- Problem statement:
With the line containing "600x513 pixels. How" as the start and the line containing "Task: Click the round" as the end, transcribe that span of the entries below exactly, including both.

- Extracted information:
☆ ☆ ☆ ☆

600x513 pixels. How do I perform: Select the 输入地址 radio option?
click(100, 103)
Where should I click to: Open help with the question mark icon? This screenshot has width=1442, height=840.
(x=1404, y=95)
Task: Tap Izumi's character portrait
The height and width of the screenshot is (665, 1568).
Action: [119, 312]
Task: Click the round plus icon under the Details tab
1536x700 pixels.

☆ ☆ ☆ ☆

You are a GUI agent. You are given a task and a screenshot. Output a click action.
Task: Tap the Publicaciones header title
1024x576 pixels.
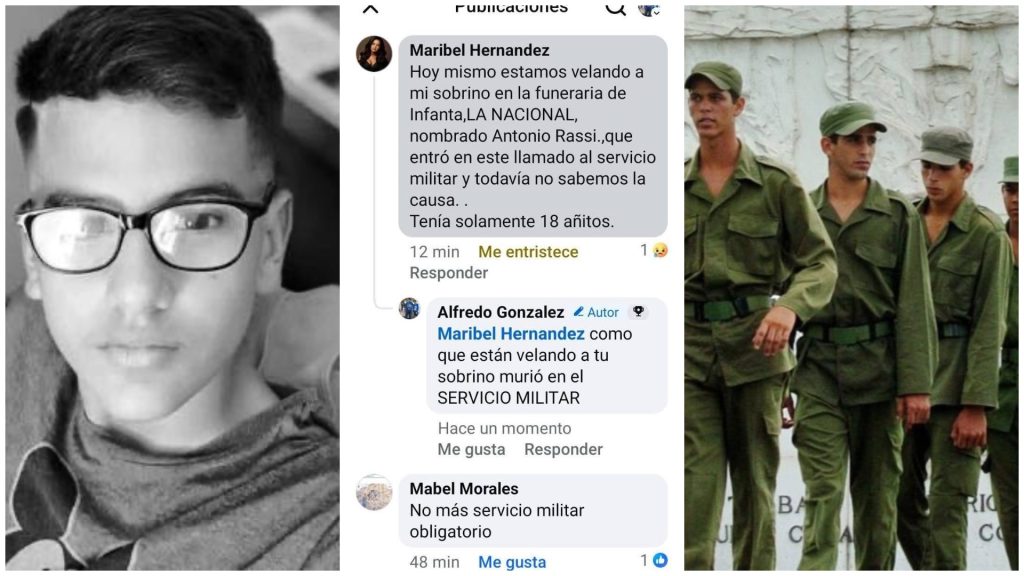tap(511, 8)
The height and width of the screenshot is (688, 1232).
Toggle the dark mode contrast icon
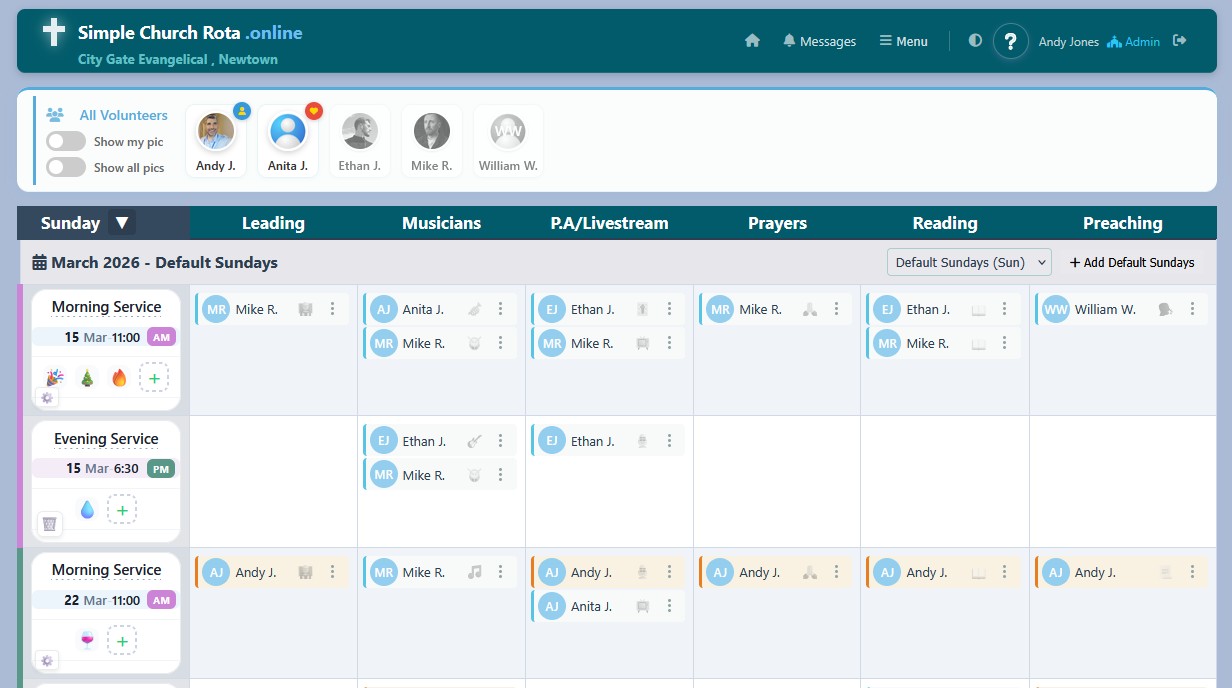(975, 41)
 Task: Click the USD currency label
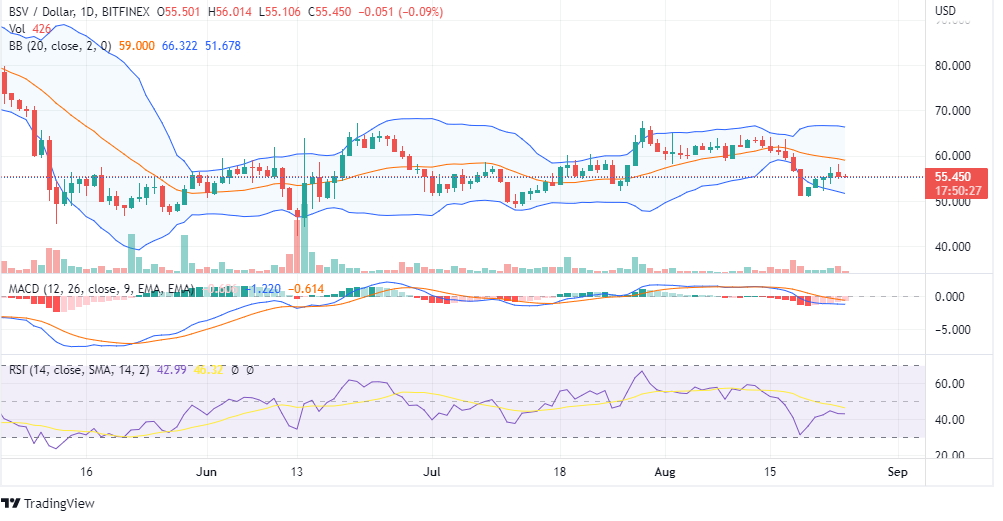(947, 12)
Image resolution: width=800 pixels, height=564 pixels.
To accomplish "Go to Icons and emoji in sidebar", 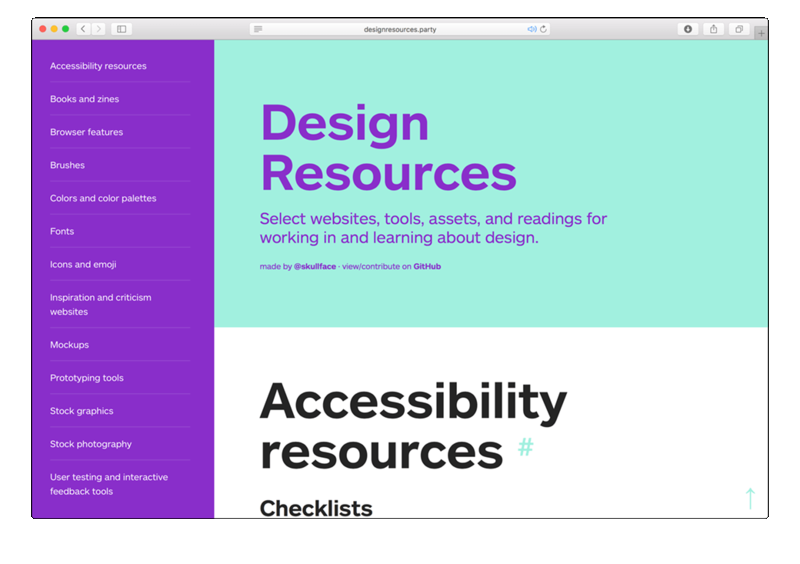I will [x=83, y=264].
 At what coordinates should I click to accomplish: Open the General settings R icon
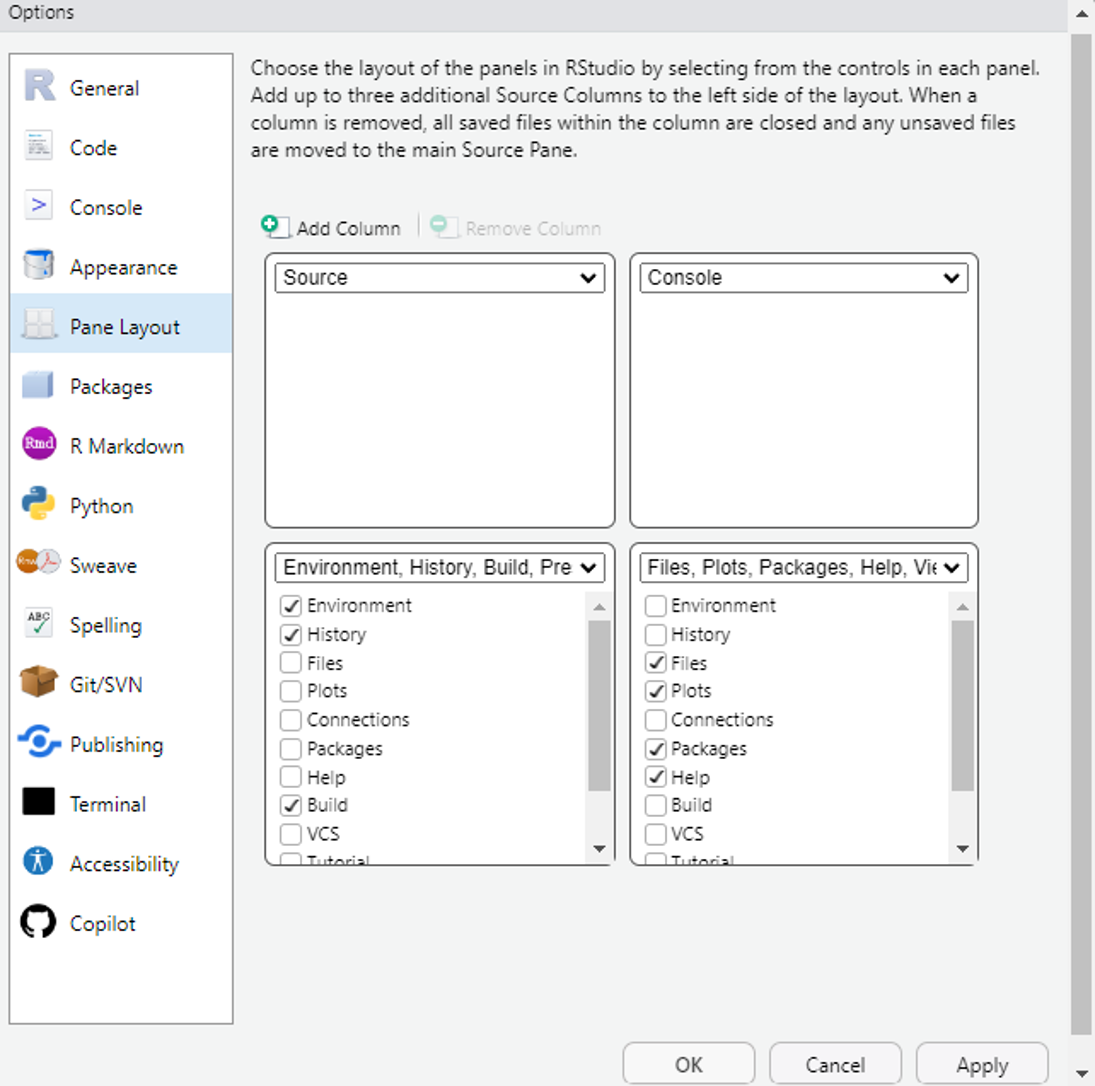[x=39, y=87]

☆ ☆ ☆ ☆

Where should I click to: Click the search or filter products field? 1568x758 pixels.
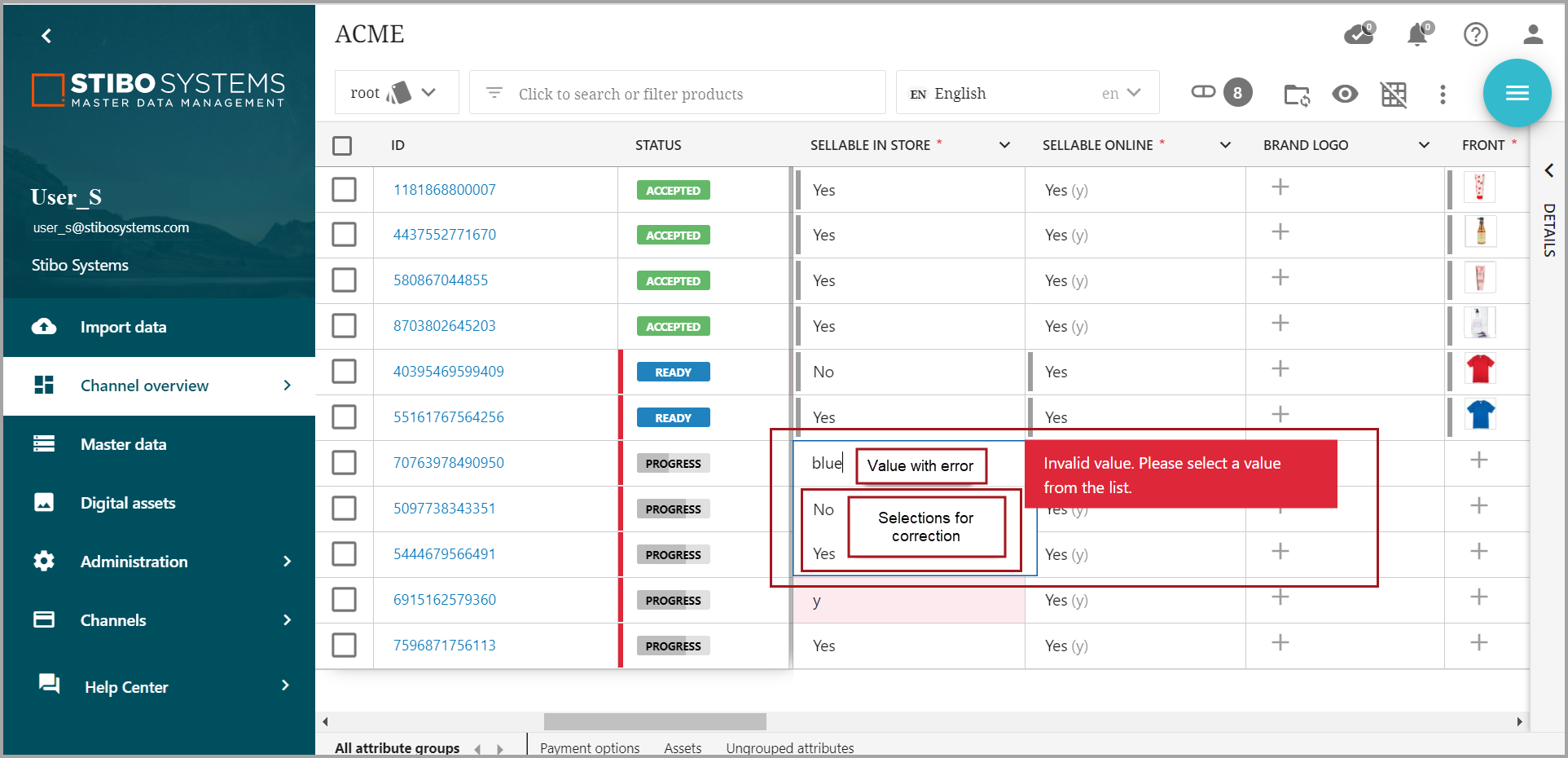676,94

☆ ☆ ☆ ☆

- Answer space:
600x513 pixels. How do I perform: Select the 输入地址 radio option?
click(100, 103)
Where should I click to: Open help with the question mark icon? This screenshot has width=1442, height=840.
(x=1404, y=95)
Task: Tap Izumi's character portrait
The height and width of the screenshot is (665, 1568).
Action: [119, 312]
Task: Click the round plus icon under the Details tab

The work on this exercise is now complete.